I know a few CFPs, but don’t know anything about the certification process.

Now, if any of you know anything about me or may have read my book, you know that I come out firmly against the use of any kind of debt consolidation companies to get yourself out of debt.  Initially, I thought that CFPs would fall under this same category, and therefore, should never be employed.

However, in my small amount of internet research, I found this not to be the case.

In a nutshell, here is what I found out about how to become a CFP, and whether or not you should employ one, in my opinion.

The certification process is much more extensive that I ever imagined.  Originally, not knowing any differently, I thought that becoming certified was similar to becoming a certified home inspector.  If you didn’t know, basically, there is NO certification process involving home inspectors.  Basically, you can just wake up one morning and decide to be a home inspector, and poof!, you’re a home inspector.

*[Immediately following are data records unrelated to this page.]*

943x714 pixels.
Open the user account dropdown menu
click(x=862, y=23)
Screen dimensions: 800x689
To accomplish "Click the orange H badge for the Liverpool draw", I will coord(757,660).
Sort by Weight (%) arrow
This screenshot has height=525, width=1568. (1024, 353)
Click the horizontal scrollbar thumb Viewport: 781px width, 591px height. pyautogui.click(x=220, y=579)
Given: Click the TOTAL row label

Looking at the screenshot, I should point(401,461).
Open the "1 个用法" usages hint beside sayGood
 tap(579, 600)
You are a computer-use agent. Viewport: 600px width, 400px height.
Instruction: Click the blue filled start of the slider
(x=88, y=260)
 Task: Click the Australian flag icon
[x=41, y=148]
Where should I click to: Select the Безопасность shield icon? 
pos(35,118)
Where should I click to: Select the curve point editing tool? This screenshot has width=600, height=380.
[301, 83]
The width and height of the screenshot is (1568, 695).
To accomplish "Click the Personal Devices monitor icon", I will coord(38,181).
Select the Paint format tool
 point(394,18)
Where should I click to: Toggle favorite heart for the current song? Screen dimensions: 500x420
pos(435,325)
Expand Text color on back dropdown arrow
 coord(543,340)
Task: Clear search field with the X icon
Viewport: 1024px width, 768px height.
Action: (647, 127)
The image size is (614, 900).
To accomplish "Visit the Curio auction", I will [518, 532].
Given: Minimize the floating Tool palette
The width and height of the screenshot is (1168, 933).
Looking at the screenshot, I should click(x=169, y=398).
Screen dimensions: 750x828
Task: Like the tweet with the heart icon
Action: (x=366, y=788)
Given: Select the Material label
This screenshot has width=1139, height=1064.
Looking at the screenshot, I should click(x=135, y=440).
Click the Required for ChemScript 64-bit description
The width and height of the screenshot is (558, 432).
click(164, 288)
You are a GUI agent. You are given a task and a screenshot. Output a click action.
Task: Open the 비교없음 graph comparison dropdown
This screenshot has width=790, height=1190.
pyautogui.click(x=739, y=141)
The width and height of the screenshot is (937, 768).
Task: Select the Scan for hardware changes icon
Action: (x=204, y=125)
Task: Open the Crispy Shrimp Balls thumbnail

This is far from the case with Certified Financial Planning.   A Bachelor’s Degree is a pre-requisite.  There are other educational requirements.  But apparently, any CPA, any licensed attorney, and people in a few other professions can get around these educational requirements.  For those not in these professions, there are a variety of courses available at universities to take which would satisfy this part.

Additionally, there is a 10-hour exam that must be passed. It covers a variety of topics, but basically tests your knowledge in just about all areas related to financial planning, and your abilities to communicate this knowledge to clients.

There is also an experience requirement of three years in work related to certified financial planning.  You must also pass a background check and pays fees that look to be in the area of $1000 and then also some annual fee to maintain your certification.

What I did learn was that I think that CFPs are a group that can be trusted (as opposed to the home inspectors I spoke of earlier).  Would I ever consider becoming one?  Maybe, but not right now.  It seems that your income is based almost solely on your ability to market, network and build your client base, which I would not have enough time to do effectively.  However, I would consider it as a future endeavor.

I guess more importantly, the question remains:  Should you consider using one?

My answer is this:  if you are in need of some advice on how to get out of debt, then I would absolutely NOT use one.  The only reason that I say this is that all the advice you need is out there for you to learn through either experience or research.  I did it strictly through experience.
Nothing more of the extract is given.